SECURITIES AND EXCHANGE COMMISSION

Washington, D.C. 20549

 

 

FORM 8-K

 

 

CURRENT REPORT

Pursuant To Section 13 or 15(d)

of the Securities Exchange Act of 1934

Date of Report (Date of earliest event reported): January 30, 2020

 

 

LEISURE ACQUISITION CORP.

(Exact name of registrant as specified in its charter)

 

 

 

Delaware   001-38306   82-2755287
(State or other jurisdiction
of incorporation)
  (Commission
File Number)
  (I.R.S. Employer
Identification No.)

250 West 57th Street, Suite 2223

New York, New York 10107

(Address of principal executive offices) (Zip Code)

(646) 565-6940

(Registrant’s telephone number, including area code)

Not Applicable

(Former name or former address, if changed since last report)

 

 

Check the appropriate box below if the Form 8-K is intended to simultaneously satisfy the filing obligation of the registrant under any of the following provisions:

 

Written communication pursuant to Rule 425 under the Securities Act (17 CFR 230.425)

 

Soliciting material pursuant to Rule 14a-12 under the Exchange Act (17 CFR 240.14a-12)

 

Pre-commencement communications pursuant to Rule 14d-2(b) under the Exchange Act (17 CFR 240.14d-2(b))

 

Pre-commencements communications pursuant to Rule 13e-4(c) under the Exchange Act (17 CFR 240.13e-4(c))

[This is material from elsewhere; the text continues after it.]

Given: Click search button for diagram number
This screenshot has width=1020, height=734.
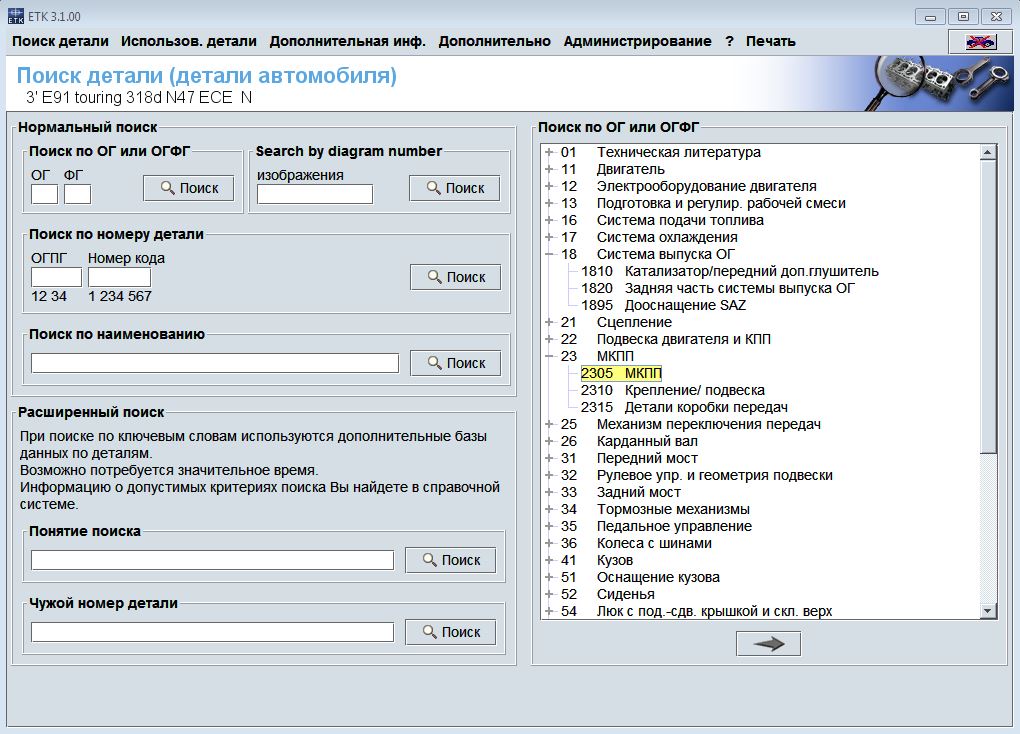Looking at the screenshot, I should [455, 188].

Securities registered pursuant to Section 12(b) of the Act:

 

Title of each class

 

Trading
Symbol(s)

 

Name of each exchange
on which registered

Common Stock, par value $0.0001 per share   LACQ   The Nasdaq Stock Market LLC
Warrants to purchase one share of Common Stock   LACQW   The Nasdaq Stock Market LLC
Units, each consisting of one share of Common Stock and one-half of one Warrant   LACQU   The Nasdaq Stock Market LLC

Indicate by check mark whether the registrant is an emerging growth company as defined in Rule 405 of the Securities Act of 1933 (§230.405 of this chapter) or Rule 12b-2 of the Securities Exchange Act of 1934 (§240.12b-2 of this chapter).

Emerging growth company  ☒

If an emerging growth company, indicate by check mark if the registrant has elected not to use the extended transition period for complying with any new or revised financial accounting standards provided pursuant to Section 13(a) of the Exchange Act.  ☐

 

 

 


Item 1.01 Entry into a Material Definitive Agreement.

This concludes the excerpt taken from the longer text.